He was seven when his right leg was amputated at the upper thigh after complications from an infection. The prosthetic he learned to use in Africa was different than the one he received after arriving in the States. He used both equally well, walking, running, and dancing with only a limp. When he wears pants, you would never know he’s walking on a manufactured limb. If he’s not wearing the leg, he hops from place to place, upstairs, into the pool, and anywhere else around the house he needs to go.
If you think about determination, think about this young man (whose foster mom has, understandably, asked me not to use his name on the World Wide Web). Not long after he arrived in the U.S. he saw a child about his age riding a bicycle with training wheels. He wanted to try. But for functionality, the prosthetic he wears has a very stiff joint. He has to manually make that knee bend. That means he has to pedal a bicycle with only one leg. Not to be deterred, he had somebody strap his foot onto the pedal with a bungee cord and off he went.

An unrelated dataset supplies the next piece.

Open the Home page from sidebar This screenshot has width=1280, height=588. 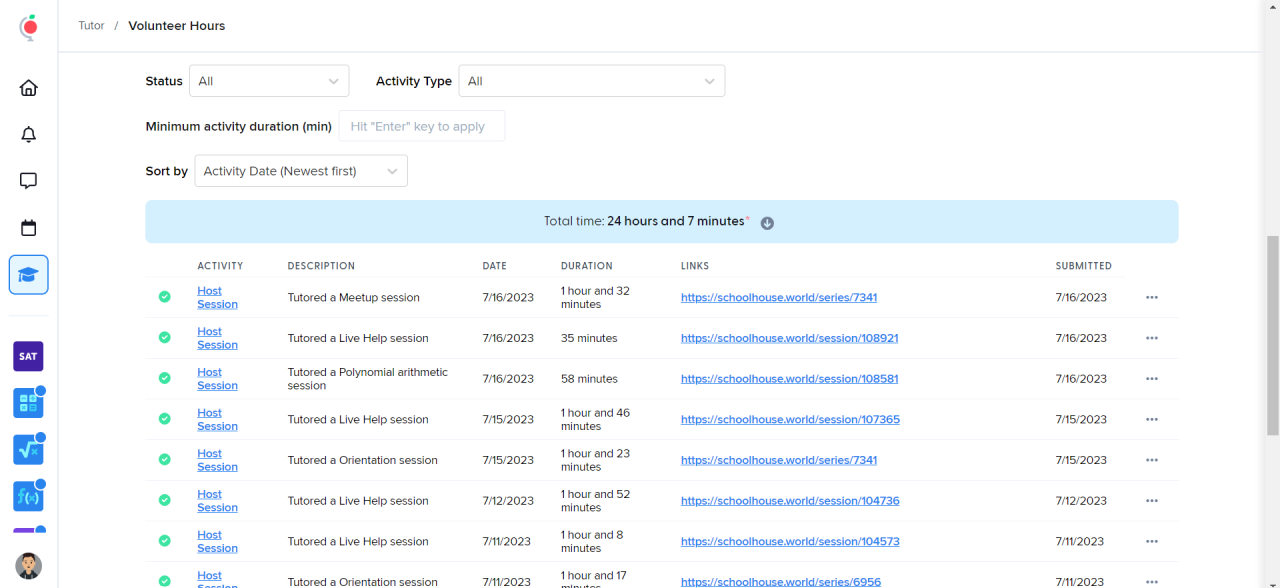click(x=28, y=88)
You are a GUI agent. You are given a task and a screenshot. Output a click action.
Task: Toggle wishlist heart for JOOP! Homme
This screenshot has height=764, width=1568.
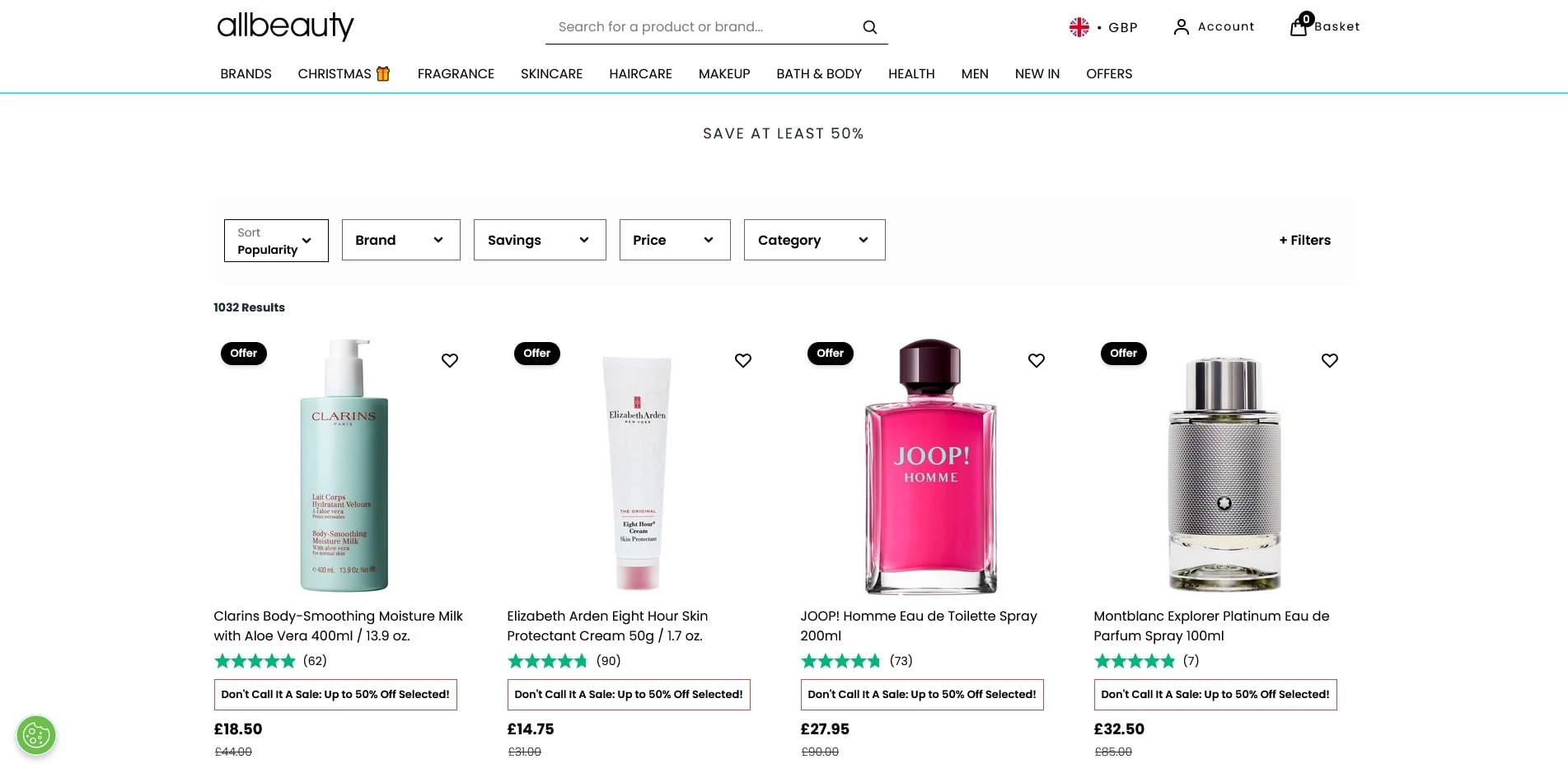tap(1037, 360)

When he and his family came to visit me, we all went to a miniature golf park. The place had bumper boats, rides, golf, video games, and go-carts. This little guy wanted to drive a go-cart, but he was too young and short to drive the big ones. He would have to settle for the go-carts in the kiddie area. That was fine with him. He got into the car, forced his knee to bend, strapped on the seat belt, and waited for the motor to start. That’s when he encountered a problem.
The gas pedal is on the right side of a go-cart, the side of his prosthetic. He doesn’t have a right ankle to flex and press the gas. But where there’s a will, there’s a way. He pushed the knee joint on his prosthetic with his right hand as hard as he could and steered with his left hand on the wheel. You could tell when he was getting tired, because the car would slow down. It didn’t matter. He wanted to ride it again and again.
Determination is finding a way to do what you want to do, no matter the obstacles in front of you. So this little guy climbs trees, goes rock climbing, has his own bicycle now, takes swimming lessons, roller skates, and wants to learn to snow ski and water ski. The word “can’t” isn’t really in his vocabulary. He wants to try everything. Nobody tells him what he should or shouldn’t be able to do. He just does it, and he does it with a great big toothless smile that makes you think you could do it, too.
Determination is relentless. It’s an exercise in trial and error. It means asking questions until you get the right answer. It’s a matter of the will. This kid could conquer the world one day, because he’s already overcome more obstacles than most of us will face in a lifetime.